# What would occur if a 20*kg block of magnesium metal were dropped in a 500*L vat of conc. hydrochloric acid? What volume of dihydrogen gas would be generated?

Apr 12, 2017

And who did it? What a klutz............this is a major accident.

#### Explanation:

$M g \left(s\right) + 2 H C l \left(a q\right) \rightarrow M g C {l}_{2} \left(a q\right) + {H}_{2} \left(g\right) \uparrow$

Conc. $H C l \left(a q\right)$, the stuff you get in a lab is $\text{32-34%(m/m)}$, and we will treat this as a molar concentration of $10.6 \cdot m o l \cdot {L}^{-} 1$ with respect to $H C l$. (How do I know this? Well, you need the density of the acid to make the calculation, but I have extensively used conc. hydrochloric acid and happen to know).

And thus moles of $H C l$:

$10.6 \cdot m o l \cdot {L}^{-} 1 \times 500 \cdot L = 5300 \cdot m o l$

And moles of $M g$:

$\frac{20 \times {10}^{3} \cdot g}{24.3 \cdot g \cdot m o {l}^{-} 1} = 823 \cdot m o l$ of metal...........

Given the stoichiometric equation, we would generate $823 \cdot m o l$ of $\text{dihydrogen gas}$.

And this has a volume of $V = \frac{n R T}{P}$ assuming ideality.

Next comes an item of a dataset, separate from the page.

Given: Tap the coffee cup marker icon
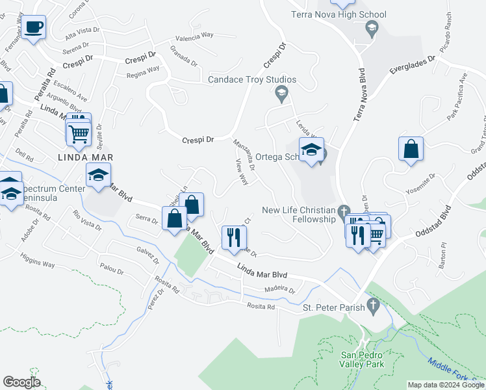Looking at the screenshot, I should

$V = \frac{823 \cdot m o l \times 0.0821 \cdot L \cdot a t m \cdot {K}^{-} 1 \cdot m o {l}^{-} 1 \times 305 \cdot K}{1 \cdot a t m}$

$\cong 20 \times {10}^{3} \cdot L$, i.e over $20 \cdot {m}^{3}$. This is a HUGE VOLUME, and would constitute a significant safety hazard (both in terms of combustion and asphyxiation!). What do you think would happen if someone (probably the klutz who dropped the metal!) lit up a cigarette?